Ambulatório desativado
Em maio do ano passado, um ambulatório de oftalmologia para tratar pacientes com toxoplasmose foi criado no Hospital Casa de Saúde. Os atendimentos pelo Sistema Único de Saúde (SUS) eram feitos pelo Instituto de Oftalmologia do Hospital São Roque de Faxinal do Soturno, na Região Central.
Em resposta a GaúchaZH, a prefeitura informou que o ambulatório "está desativado por falta de pacientes" e que as pessoas que apresentam lesão ocular são "acompanhadas em Faxinal do Soturno, que é referência para esses casos, e não há registro de nenhum novo caso". A prefeitura destacou ainda "que não há registros sobre demora no atendimento a pacientes com suspeita da doença ou mesmo tendo a doença já diagnosticada, e que também não há registro de dificuldade no acesso a tratamento".

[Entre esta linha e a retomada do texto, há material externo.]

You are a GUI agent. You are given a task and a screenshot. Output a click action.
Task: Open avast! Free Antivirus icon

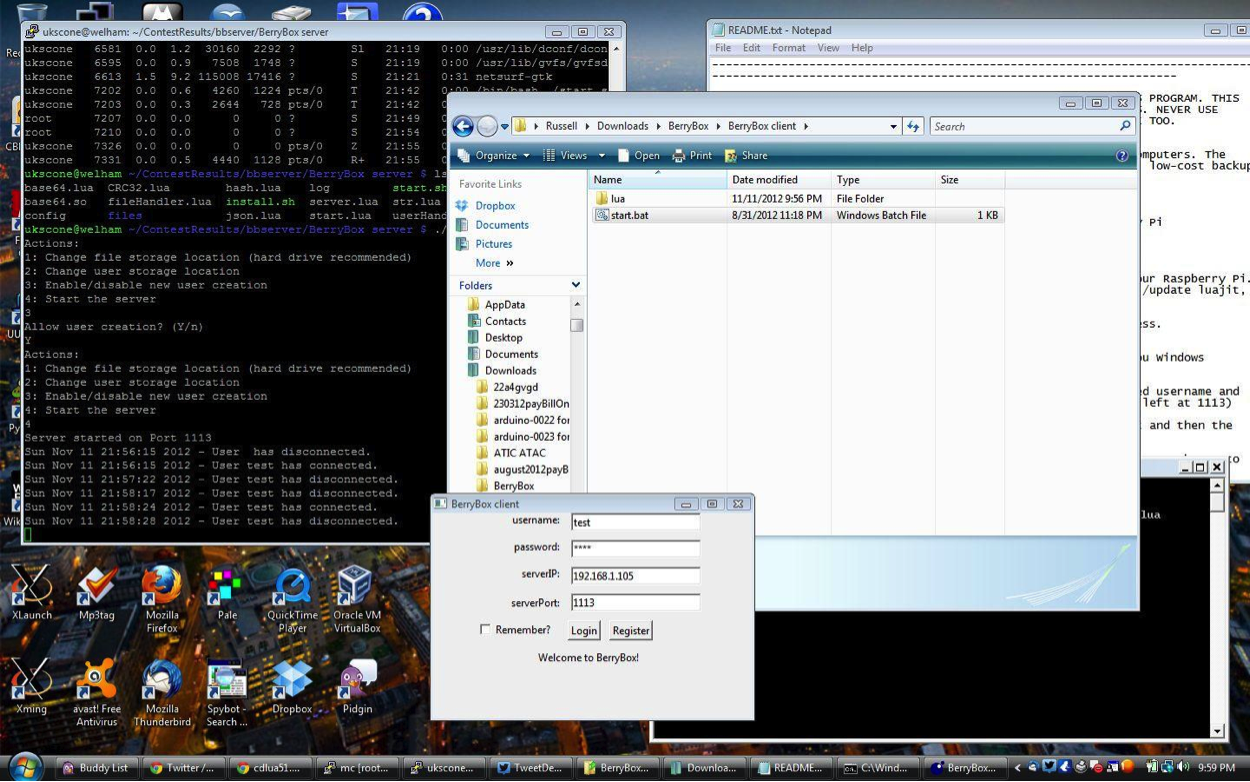coord(97,682)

A administração afirma também que o diagnóstico de qualquer doença infecciosa, como a toxoplasmose, é caracterizado como de urgência e pode ser feito no Pronto Atendimento (PA) do bairro Tancredo Neves, no PA do bairro Patronato e na Unidade de Pronto-Atendimento (UPA). Quando há suspeita por parte do médico, a prefeitura afirma que o paciente faz sorologia e exames e no caso de resultado positivo é encaminhado para a Casa 13 de Maio, onde é dado seguimento com um infectologista.